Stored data

━━━━━━━━━━━━━━━━━━━━

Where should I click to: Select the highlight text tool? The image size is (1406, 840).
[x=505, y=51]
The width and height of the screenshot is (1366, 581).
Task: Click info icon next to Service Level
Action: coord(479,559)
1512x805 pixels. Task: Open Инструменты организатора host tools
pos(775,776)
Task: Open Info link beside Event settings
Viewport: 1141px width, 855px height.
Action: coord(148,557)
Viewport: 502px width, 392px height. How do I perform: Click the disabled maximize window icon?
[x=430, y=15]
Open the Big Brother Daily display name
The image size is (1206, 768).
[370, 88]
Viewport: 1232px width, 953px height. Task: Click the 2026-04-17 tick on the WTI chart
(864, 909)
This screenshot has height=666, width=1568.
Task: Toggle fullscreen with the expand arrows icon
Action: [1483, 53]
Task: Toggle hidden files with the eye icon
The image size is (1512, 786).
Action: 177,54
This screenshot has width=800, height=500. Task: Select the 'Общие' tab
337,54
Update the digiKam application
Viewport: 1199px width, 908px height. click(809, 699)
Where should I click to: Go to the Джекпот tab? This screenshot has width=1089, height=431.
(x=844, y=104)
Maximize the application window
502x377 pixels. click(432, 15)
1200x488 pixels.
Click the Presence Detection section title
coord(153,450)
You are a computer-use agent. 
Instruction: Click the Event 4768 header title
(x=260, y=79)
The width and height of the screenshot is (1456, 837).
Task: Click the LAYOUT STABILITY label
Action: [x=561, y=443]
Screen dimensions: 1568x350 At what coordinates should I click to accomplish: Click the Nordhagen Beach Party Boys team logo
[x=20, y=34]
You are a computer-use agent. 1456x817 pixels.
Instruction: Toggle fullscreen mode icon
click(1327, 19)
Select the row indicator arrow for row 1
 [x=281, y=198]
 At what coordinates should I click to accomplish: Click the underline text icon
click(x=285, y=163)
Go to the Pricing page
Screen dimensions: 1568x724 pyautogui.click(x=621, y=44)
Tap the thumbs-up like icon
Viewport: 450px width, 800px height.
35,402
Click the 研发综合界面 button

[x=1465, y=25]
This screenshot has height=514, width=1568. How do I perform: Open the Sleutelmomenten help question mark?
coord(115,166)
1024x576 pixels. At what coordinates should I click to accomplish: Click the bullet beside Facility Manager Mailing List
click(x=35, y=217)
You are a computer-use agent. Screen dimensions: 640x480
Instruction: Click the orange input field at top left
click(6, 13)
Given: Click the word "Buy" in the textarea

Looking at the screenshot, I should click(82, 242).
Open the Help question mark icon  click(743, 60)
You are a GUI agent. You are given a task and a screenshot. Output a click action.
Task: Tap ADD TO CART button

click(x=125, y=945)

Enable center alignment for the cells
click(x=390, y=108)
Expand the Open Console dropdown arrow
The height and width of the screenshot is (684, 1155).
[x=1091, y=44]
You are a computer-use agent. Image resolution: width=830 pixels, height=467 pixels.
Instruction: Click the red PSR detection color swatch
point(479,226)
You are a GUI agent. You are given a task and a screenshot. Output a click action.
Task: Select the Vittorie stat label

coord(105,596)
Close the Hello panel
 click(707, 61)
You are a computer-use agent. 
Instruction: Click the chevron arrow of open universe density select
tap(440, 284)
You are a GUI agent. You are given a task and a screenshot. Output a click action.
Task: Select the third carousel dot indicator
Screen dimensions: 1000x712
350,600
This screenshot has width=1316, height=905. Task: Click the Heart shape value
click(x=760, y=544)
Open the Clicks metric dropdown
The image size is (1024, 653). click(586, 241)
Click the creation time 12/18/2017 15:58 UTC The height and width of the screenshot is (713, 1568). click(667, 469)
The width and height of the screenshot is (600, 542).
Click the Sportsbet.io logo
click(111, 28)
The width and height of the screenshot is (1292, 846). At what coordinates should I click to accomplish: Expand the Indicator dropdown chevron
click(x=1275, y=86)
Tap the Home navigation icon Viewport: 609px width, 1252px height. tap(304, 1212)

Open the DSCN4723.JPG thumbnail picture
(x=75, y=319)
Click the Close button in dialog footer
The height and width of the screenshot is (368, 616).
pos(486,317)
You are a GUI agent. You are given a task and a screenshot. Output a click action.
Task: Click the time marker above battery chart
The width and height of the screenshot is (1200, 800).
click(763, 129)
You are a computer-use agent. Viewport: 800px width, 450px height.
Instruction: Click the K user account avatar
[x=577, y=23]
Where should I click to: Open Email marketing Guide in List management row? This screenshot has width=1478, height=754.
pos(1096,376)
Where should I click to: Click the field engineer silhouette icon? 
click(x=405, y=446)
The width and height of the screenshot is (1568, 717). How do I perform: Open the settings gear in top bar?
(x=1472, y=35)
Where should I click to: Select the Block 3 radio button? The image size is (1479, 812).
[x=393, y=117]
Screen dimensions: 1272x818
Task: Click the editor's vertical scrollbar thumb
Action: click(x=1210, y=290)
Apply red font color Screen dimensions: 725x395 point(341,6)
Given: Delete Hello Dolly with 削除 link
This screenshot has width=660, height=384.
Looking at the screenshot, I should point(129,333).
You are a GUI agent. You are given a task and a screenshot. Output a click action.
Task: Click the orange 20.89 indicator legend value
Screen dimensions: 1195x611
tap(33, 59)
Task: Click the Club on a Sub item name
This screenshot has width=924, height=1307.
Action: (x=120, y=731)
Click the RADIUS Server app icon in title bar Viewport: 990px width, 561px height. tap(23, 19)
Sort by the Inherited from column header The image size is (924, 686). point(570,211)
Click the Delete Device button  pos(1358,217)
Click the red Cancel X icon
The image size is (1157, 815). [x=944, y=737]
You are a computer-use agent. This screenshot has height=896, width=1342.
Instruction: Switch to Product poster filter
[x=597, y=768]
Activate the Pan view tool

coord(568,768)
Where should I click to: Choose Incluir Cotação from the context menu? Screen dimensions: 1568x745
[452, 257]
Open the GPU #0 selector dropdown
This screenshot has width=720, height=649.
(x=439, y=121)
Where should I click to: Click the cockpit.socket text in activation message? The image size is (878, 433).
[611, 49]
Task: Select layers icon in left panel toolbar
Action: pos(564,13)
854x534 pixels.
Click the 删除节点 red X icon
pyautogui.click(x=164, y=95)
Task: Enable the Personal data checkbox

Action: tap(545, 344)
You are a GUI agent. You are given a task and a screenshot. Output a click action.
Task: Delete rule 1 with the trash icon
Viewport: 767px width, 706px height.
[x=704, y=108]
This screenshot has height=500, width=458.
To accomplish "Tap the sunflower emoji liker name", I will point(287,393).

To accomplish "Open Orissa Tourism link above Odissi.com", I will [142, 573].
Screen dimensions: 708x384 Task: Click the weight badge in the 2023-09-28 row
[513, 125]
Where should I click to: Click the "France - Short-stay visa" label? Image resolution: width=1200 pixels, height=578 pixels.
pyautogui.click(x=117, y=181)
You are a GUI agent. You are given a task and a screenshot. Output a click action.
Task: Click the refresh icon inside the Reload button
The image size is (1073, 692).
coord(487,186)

━━━━━━━━━━━━━━━━━━━━

● AIM OF THE EXERCISE: Lines in the records above that carry the word "Delete" are to be located and copied.

● OUTPUT OF THE TASK:
Given: Delete Hello Dolly with 削除 link
Click the Delete Device button  pos(1358,217)
Task: Delete rule 1 with the trash icon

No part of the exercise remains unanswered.